▸ SOBRE A TAREFA
Condense o parágrafo do trecho sobre a menina da primeira fileira que começa com "Escrevo para a menina que senta na primeira fileira, só por achar", preservando seus fatos principais.

══ TRECHO DO TEXTO

Escrevo para a menina que senta na primeira fileira, só por achar que tem, como eu, poesia na alma e por considerar um desperdício sua falta de vontade em fazer disso sua profissão, carreira, vida. E só falo porque tenho medo de ver tantas letras bem desenhadas e cuidadosamente traçadas, em busca da exposição mais perfeita de uma ideia, sendo usadas no futuro para algo tão banal quanto a legislação vigente na Pátria em que vivo, a qual só não é mais insuportável por causa de pessoas como ela.

Escrevo para a menina que senta na primeira fileira, porque acho que ela fica bem ali sentada e porque de vez em quando ela olha pra trás e quase observa o rapaz que senta lá pela terceira ou quarta fileiras, ora em uma, ora em outra, e já se pegou imaginando como ela ficaria com uma fita no cabelo, ou uma flor, ou mesmo uma tiara feita de prata e brilhantes, descendo de uma carruagem de abóbora e depois correndo esbaforida para, propositalmente, deixar um sapato de cristal para trás.

════
══ AMOSTRA DO MATERIAL

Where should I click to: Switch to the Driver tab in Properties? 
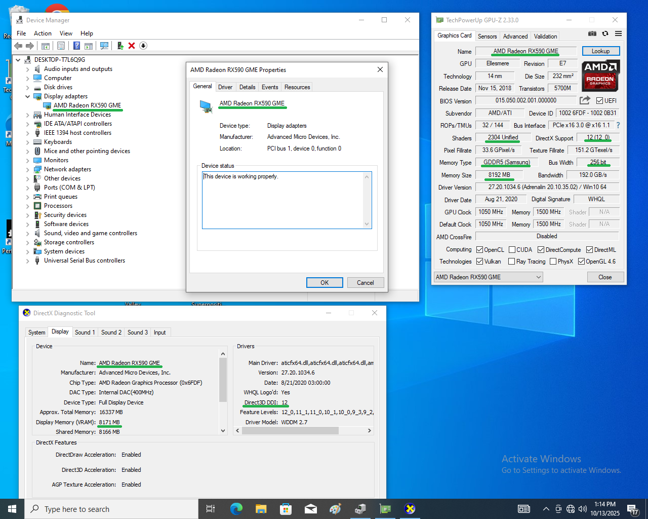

════

▸ RESULTADO
Quem escreve se dirige à menina da primeira fileira por achar que ela também tem poesia na alma. Considera um desperdício que ela não queira fazer disso sua profissão, carreira e vida. Também teme que sua escrita cuidadosa, feita para expor ideias com perfeição, acabe servindo a algo banal como a legislação vigente da Pátria. Essa legislação só não é mais insuportável por causa de pessoas como ela.